(Data for this exercise)

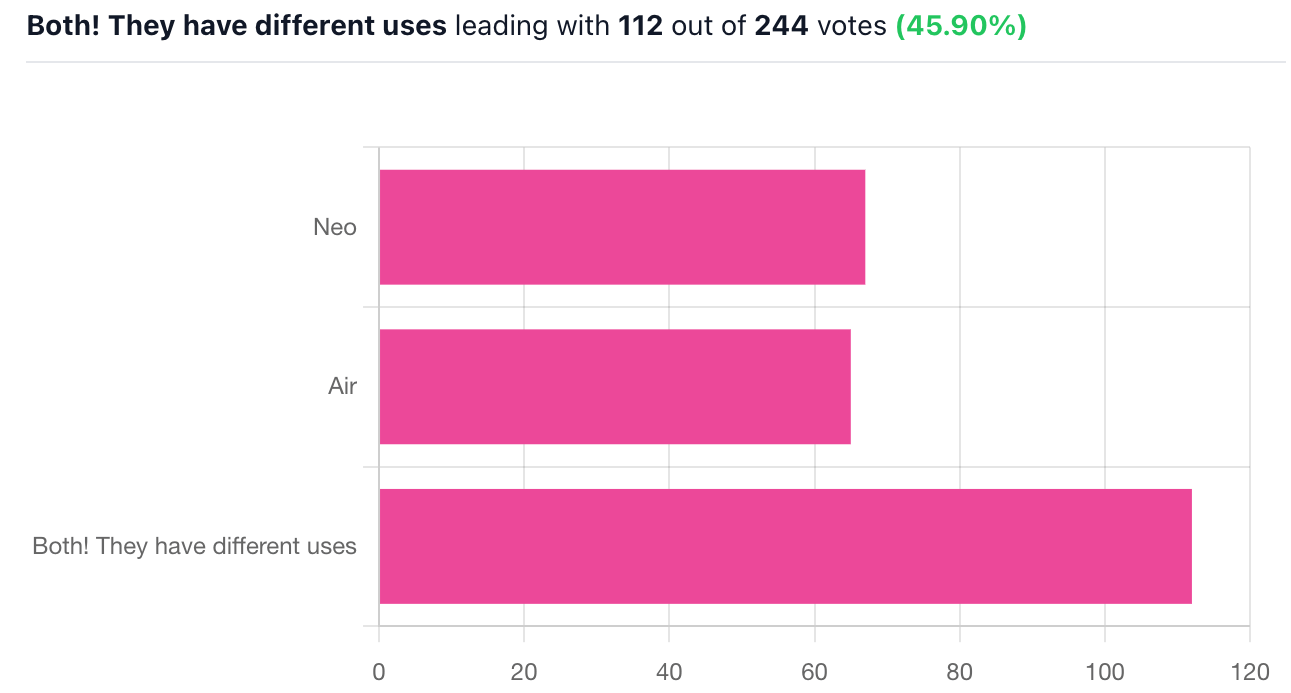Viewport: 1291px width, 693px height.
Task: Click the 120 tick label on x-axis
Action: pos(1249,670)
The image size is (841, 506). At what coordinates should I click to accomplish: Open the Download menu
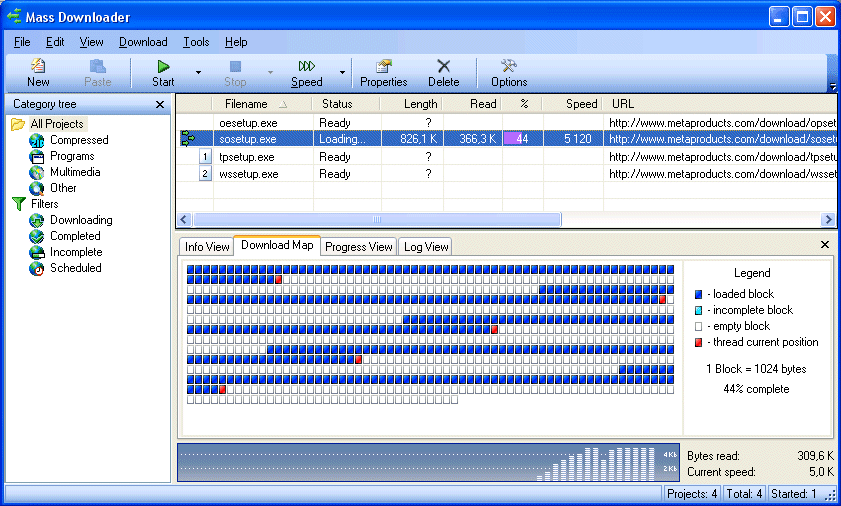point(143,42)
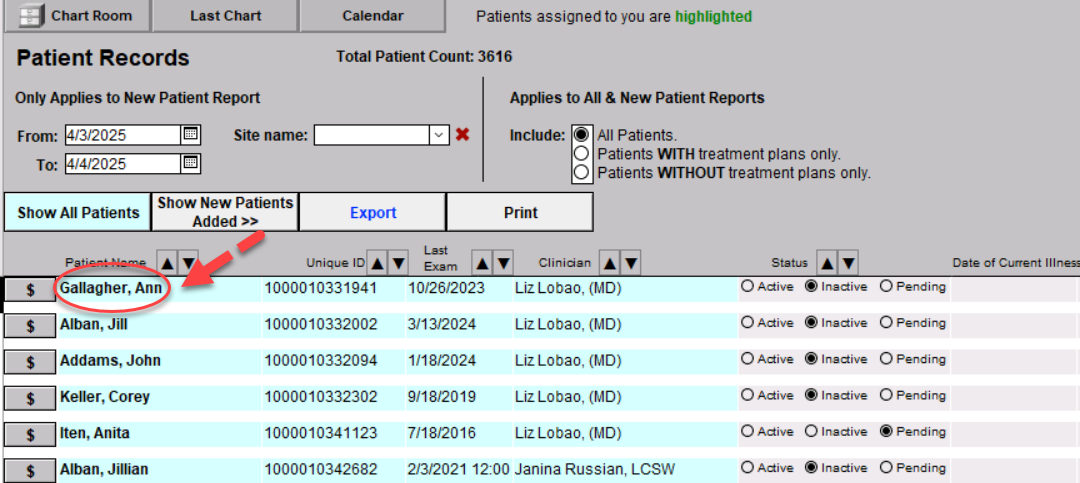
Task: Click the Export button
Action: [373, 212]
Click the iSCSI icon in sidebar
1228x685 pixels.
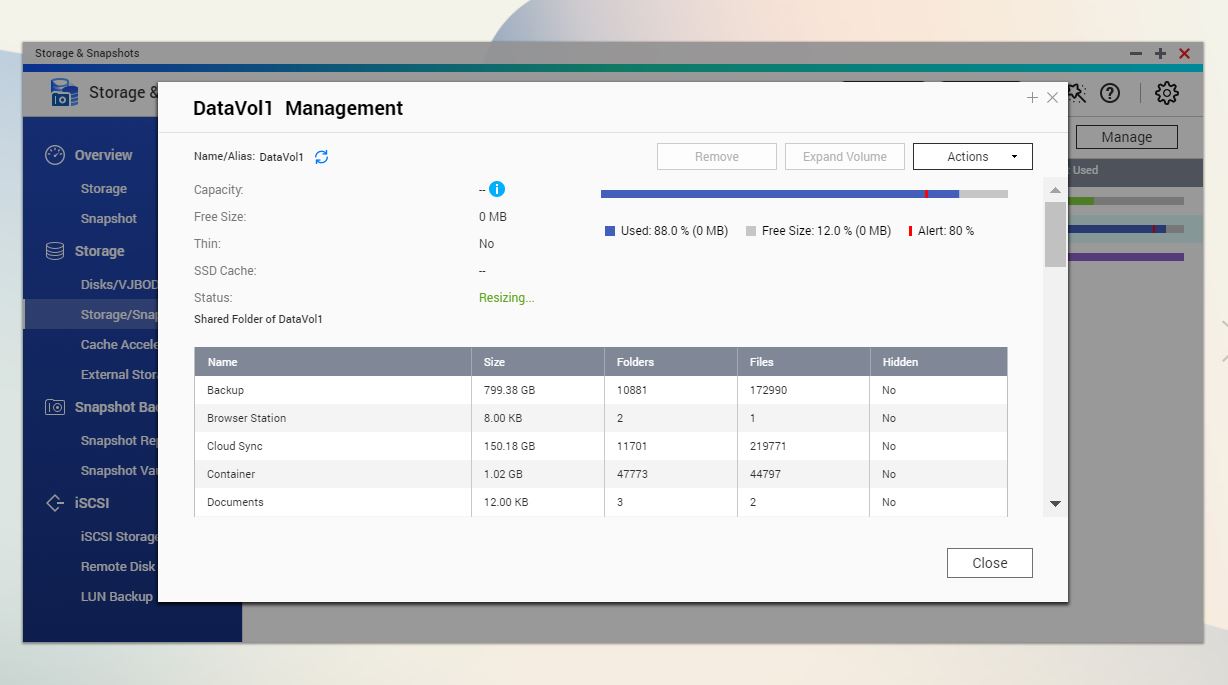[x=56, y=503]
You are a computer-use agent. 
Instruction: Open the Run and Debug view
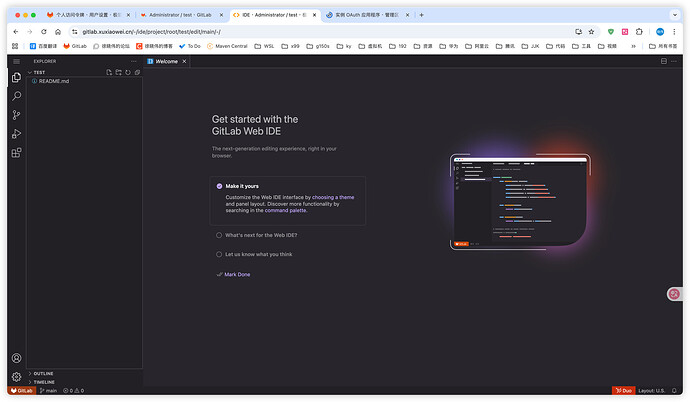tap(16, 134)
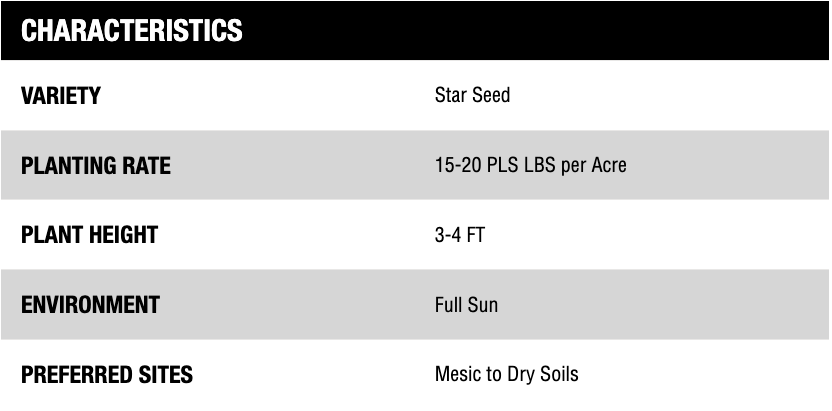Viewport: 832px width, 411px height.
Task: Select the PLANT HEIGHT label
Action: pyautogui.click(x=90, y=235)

(End Data for this exercise)

Work item ▸ Your answer must be the lines from the one containing "The image size" through the last line of the records, both included, written out exactly and without pictures.

Task result ▸
The image size is (841, 506). At what coordinates should I click to accomplish: Open the Download menu
point(143,42)
Task: Click the Export button
Action: [373, 212]
Click the iSCSI icon in sidebar
1228x685 pixels.
[x=56, y=503]
You are a computer-use agent. 
Instruction: Open the Run and Debug view
tap(16, 134)
Viewport: 832px width, 411px height.
Task: Select the PLANT HEIGHT label
Action: pyautogui.click(x=90, y=235)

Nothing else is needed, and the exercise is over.